田中道明氏の「アマゾン銀行が誕生する日 2025年の次世代金融シナリオ」がとても面白かったです。次世代金融のメインプレイヤーは、既存の金融機関やFinTech企業ではなく、アマゾンが最有力だと主張する内容です。

面白かった点をメモしておこうと思います。


今、次世代の金融産業の覇権を巡って、激しい戦いが繰り広げられている。この戦いの構図は、「既存金融機関vsテクノロジー企業」であり、「優れたカスタマーエクスペリエンスの実現」を巡る戦いであり、「すべての産業の秩序を定義しなおす」戦いである。
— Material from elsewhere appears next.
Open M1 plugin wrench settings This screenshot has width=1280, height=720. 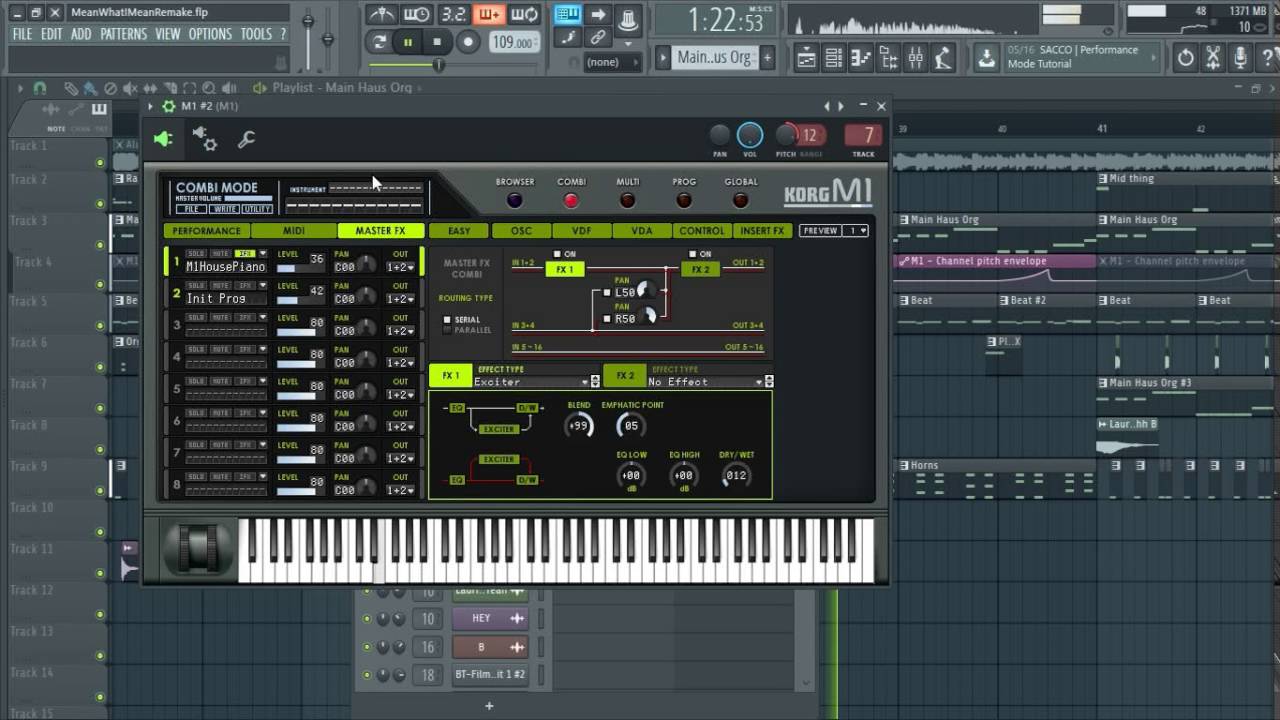point(246,140)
アマゾンは、出店している法人向けの融資サービス「アマゾンレンディング」、決済サービスの「アマゾンペイ」、広義の預金サービスと考えられる「アマゾンキャッシュ」「アマゾンギフトカード」などの金融サービスを提供している。とはいえ、アマゾンは金融事業そのものを拡大しようとしていない。アマゾンが本当に目指しているのは、「カスタマーエクスペリエンス」と「ECの低価格、品揃え、配達」、それによって「アマゾン経済圏を最大化」させることである。金融サービスはそのための手段に過ぎないが、それでも次世代金融を担うプレイヤーに最も近い位置に居るのはアマゾンである。
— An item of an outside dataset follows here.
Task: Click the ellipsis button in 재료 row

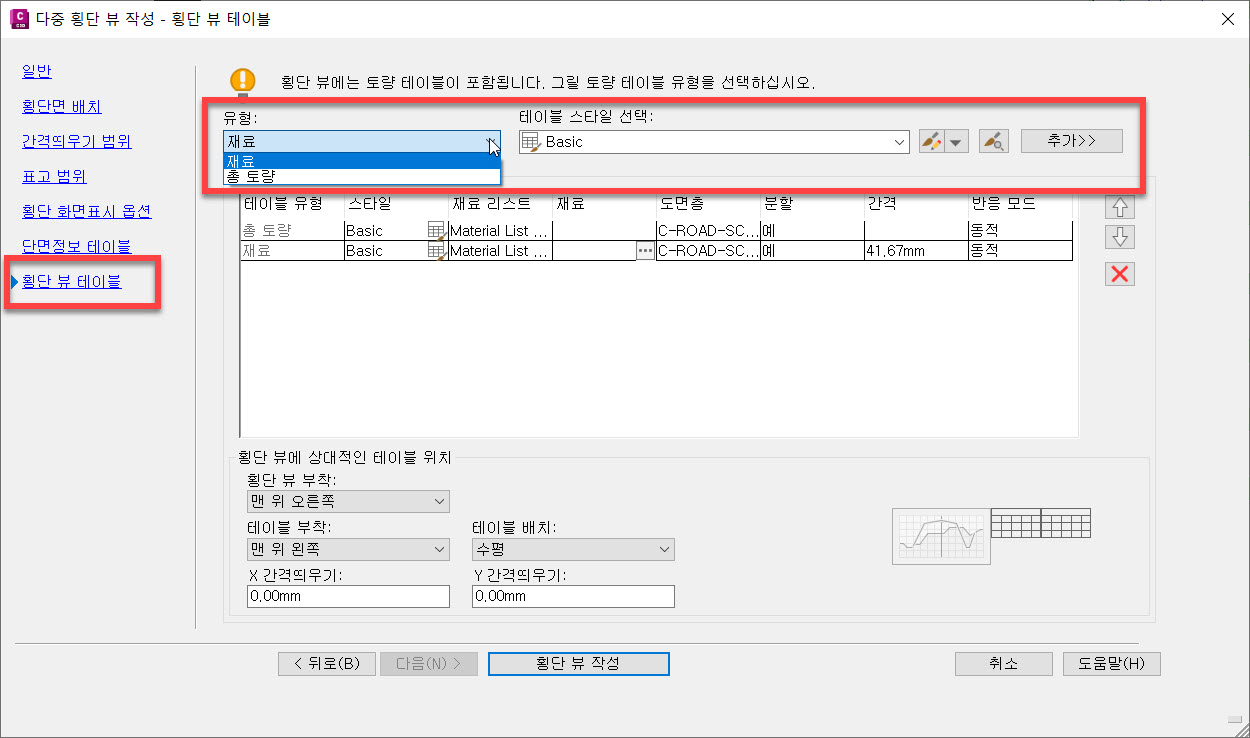Action: [x=645, y=251]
今までの金融は、銀行を中心に成り立っていた。銀行の主要機能の1つは「金融仲介」、すなわち預金や貸出を通じて、お金を余っているところから必要としているところへ融通するという機能である。貸出の際には、法人向けなら担保主義をとり、個人向けにはその人の職業や収入などの支払い能力を審査する。

近年の事情として、もはや大企業には旺盛な資金需要がない。投資家に直接出資してもらう直接金融も十分浸透した。その代わりにお金を必要としているのは、圧倒的に零細企業や個人である。それでは銀行が彼らに金融仲介できているかといえば、全くできていない。銀行には、零細企業や個人の真の信用力を審査する能力がないためである。

一方で、アマゾンを始めとするメガテック企業は、サービスの提供を通じて個人の「商流」「金流」「物流」のデータをおさえることに成功した。アマゾンで販売する事業者が、何をどれくらい売っているのか(商流)、フルフィルメントによって物流、1人1人の購入データによって金流が明らかになる。「約束を守れるのか」「支払い能力があるか」といった本質的な信用力を、保有するデータを通じて数値化することができる。

そのため、現在お金を必要としている零細企業や個人に貸出を行う能力を持っているのは、銀行ではなくアマゾンということになる。(補足すると、銀行は個人の振込情報というお宝データを持っているのに、それを活用することはできなかった)

今まで銀行が独占してきた、預金、貸出、決済といった機能すべては、世界中にユーザーを抱え、彼らの生活データを保持するアマゾンの方が、はるかにうまく提供できる。既存の金融機関よりアマゾンの方が、「金融の本質」に近づいている。だから次世代の金融を支配するのはアマゾン(やその他のメガテック企業)ということになる。

実際、アマゾンは金融業への本格参入を狙ってきた。ところが、複雑な規制や既存の金融機関からの反対により、銀行などの金融のコア業務への参入は実現していない。実現しているアマゾンレンディングなどのサービスは、そのような規制や反対が及ばない領域に進出した結果である。

しかし、環境の異なるテンセントやアリババなどの中国のメガテック企業は、決済を始めとする金融分野で大成功を収めている。目下、テクノロジーの覇権をめぐる米中新冷静の真っ只中であり、米金融当局の方針が変わり、アマゾンなど米国テック企業の金融業への本格参入が許されるのは時間の問題かもしれない。

日本の楽天やソフトバンク、LINE、SBI、数々のFinTechベンチャーなどのプレイヤーも、次世代の金融に向けて果敢な挑戦をしているが、活動範囲がほぼ日本国内に限られ、ユーザー数やデータ量で米中のメガテック企業に圧倒的に劣っている点は否めない。

また、日本のメガバンクに残された道は険しく、個人向けの業務はテック企業に奪われ、最終的に残る可能性があるのは大企業のコーポレートファイナンスしかない。シンガポールのDBS銀行のようにデジタルトランスフォーメーションを成功させ、コーポレートファイナンスの人材育成を急がなければ、メガバンクが生き残ることはできないだろう。